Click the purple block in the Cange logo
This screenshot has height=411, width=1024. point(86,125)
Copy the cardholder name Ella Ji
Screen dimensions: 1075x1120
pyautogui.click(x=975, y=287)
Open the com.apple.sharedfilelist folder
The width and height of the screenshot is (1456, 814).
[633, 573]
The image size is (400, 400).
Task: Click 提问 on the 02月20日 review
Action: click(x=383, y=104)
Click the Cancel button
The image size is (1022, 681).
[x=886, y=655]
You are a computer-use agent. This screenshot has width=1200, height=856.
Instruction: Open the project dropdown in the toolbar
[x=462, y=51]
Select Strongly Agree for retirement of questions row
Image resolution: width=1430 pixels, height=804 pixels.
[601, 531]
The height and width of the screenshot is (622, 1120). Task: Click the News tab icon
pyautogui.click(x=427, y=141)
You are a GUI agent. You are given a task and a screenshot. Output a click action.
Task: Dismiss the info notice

________________

### [What you should do]
Switch "Cancel" to "Close" in the entries above, and give every entry again with nothing else changed.

### [Answer]
Click the purple block in the Cange logo
This screenshot has height=411, width=1024. point(86,125)
Copy the cardholder name Ella Ji
Screen dimensions: 1075x1120
pyautogui.click(x=975, y=287)
Open the com.apple.sharedfilelist folder
The width and height of the screenshot is (1456, 814).
[633, 573]
The image size is (400, 400).
Task: Click 提问 on the 02月20日 review
Action: click(x=383, y=104)
Click the Close button
The image size is (1022, 681).
[x=886, y=655]
You are a computer-use agent. This screenshot has width=1200, height=856.
Instruction: Open the project dropdown in the toolbar
[x=462, y=51]
Select Strongly Agree for retirement of questions row
Image resolution: width=1430 pixels, height=804 pixels.
[601, 531]
The height and width of the screenshot is (622, 1120). Task: Click the News tab icon
pyautogui.click(x=427, y=141)
You are a GUI agent. You are given a task and a screenshot. Output a click action.
Task: Dismiss the info notice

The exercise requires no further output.